Reproduce the entries below exactly, but only from the line containing "Expand details of" to the line containing "Task: Select 访问控制(IAM) in sidebar menu", inclusive.

Saved data entries
######
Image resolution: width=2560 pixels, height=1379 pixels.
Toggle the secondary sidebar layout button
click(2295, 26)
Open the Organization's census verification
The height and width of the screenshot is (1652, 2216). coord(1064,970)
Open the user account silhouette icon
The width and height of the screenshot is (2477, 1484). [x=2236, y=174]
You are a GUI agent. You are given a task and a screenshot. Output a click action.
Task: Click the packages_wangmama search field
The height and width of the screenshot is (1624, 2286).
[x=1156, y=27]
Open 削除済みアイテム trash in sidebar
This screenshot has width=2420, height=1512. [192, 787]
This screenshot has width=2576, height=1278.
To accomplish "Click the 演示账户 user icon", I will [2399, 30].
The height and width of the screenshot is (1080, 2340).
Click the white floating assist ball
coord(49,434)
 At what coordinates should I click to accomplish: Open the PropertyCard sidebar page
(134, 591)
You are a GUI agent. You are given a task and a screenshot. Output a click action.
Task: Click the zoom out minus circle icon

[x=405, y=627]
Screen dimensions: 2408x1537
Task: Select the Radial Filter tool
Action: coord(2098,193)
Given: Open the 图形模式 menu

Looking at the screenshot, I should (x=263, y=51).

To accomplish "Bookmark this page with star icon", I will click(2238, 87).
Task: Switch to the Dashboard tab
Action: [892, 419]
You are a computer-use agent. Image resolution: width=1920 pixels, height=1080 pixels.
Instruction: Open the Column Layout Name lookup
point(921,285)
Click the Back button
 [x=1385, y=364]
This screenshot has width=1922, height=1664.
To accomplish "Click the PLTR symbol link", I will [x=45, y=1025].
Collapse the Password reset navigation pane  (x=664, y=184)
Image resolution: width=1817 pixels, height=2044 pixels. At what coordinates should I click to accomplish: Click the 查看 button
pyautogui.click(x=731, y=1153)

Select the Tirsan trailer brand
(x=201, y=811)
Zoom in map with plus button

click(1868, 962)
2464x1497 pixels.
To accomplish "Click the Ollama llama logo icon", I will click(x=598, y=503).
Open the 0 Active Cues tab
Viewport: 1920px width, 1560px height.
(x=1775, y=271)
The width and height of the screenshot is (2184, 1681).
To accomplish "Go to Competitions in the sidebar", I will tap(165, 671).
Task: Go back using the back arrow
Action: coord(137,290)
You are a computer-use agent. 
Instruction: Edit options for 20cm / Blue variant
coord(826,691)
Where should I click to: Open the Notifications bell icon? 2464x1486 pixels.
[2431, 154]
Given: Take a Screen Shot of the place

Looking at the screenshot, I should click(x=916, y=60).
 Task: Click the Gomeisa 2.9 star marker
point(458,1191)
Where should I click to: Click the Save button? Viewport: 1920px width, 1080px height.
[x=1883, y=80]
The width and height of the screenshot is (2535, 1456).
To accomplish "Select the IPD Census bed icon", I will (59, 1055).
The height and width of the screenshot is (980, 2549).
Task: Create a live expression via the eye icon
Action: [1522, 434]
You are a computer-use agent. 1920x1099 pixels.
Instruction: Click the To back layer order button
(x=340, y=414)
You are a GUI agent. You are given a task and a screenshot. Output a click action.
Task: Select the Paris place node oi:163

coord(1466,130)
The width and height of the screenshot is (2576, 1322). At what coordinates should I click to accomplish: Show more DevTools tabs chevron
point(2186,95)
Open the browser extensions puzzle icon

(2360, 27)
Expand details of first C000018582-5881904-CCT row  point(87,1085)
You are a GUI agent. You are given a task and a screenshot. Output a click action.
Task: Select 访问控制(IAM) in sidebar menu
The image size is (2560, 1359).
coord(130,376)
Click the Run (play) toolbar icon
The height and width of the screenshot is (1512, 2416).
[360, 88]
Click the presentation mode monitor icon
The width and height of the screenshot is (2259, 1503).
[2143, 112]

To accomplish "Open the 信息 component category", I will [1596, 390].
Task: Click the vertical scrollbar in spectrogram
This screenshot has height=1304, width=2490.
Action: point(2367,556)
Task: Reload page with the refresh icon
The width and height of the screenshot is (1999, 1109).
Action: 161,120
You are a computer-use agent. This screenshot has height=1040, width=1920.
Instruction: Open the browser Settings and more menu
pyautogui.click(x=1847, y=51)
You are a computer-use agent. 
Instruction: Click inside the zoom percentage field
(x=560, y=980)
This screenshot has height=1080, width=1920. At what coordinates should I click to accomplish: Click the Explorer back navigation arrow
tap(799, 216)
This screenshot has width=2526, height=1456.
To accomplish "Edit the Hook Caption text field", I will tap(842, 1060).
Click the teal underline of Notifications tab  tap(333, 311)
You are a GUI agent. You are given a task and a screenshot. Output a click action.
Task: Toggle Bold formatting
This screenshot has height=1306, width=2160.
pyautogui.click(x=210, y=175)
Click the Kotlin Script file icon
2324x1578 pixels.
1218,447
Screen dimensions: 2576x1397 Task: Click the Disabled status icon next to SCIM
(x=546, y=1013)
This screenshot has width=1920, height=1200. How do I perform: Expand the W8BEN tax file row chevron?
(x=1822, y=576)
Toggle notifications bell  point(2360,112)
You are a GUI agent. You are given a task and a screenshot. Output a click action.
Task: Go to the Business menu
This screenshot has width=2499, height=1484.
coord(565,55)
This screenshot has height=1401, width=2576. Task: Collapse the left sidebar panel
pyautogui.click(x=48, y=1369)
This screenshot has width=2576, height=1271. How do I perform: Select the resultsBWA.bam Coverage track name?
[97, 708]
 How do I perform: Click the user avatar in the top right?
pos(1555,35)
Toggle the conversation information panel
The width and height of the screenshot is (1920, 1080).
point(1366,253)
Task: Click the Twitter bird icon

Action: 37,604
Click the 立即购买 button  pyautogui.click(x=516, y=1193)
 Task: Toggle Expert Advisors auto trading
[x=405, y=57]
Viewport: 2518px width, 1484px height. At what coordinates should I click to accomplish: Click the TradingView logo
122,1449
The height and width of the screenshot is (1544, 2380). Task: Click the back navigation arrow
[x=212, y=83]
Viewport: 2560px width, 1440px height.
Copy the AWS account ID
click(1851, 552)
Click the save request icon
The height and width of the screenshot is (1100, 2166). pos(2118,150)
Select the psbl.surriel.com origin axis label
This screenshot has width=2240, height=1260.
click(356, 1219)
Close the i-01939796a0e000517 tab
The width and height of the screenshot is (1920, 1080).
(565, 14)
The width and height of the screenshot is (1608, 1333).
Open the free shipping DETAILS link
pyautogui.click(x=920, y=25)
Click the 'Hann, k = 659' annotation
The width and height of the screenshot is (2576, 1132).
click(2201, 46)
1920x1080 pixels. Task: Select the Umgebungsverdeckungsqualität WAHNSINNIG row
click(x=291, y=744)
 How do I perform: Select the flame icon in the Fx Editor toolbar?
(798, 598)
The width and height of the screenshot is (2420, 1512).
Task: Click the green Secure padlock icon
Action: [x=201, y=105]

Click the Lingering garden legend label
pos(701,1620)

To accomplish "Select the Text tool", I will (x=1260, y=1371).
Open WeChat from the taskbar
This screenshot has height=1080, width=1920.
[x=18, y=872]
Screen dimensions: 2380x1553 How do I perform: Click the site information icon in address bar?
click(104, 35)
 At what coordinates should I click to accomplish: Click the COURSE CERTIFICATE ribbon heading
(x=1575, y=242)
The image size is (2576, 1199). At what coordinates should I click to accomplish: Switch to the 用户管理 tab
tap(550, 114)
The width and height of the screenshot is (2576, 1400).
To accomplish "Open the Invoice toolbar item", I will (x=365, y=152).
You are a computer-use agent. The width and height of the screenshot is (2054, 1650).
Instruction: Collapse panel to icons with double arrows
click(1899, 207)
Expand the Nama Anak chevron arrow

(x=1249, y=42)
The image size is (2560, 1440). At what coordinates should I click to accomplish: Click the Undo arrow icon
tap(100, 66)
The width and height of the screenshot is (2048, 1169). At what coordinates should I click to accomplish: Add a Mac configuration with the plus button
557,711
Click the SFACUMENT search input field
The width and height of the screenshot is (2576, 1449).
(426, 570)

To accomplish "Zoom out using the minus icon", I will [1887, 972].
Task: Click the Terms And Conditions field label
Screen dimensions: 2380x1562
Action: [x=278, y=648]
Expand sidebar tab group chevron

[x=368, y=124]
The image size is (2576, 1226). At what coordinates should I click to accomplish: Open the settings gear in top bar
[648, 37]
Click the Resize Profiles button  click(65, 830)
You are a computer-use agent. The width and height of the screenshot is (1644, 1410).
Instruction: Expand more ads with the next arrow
######
■ Final answer ■
Expand details of first C000018582-5881904-CCT row  point(87,1085)
You are a GUI agent. You are given a task and a screenshot. Output a click action.
Task: Select 访问控制(IAM) in sidebar menu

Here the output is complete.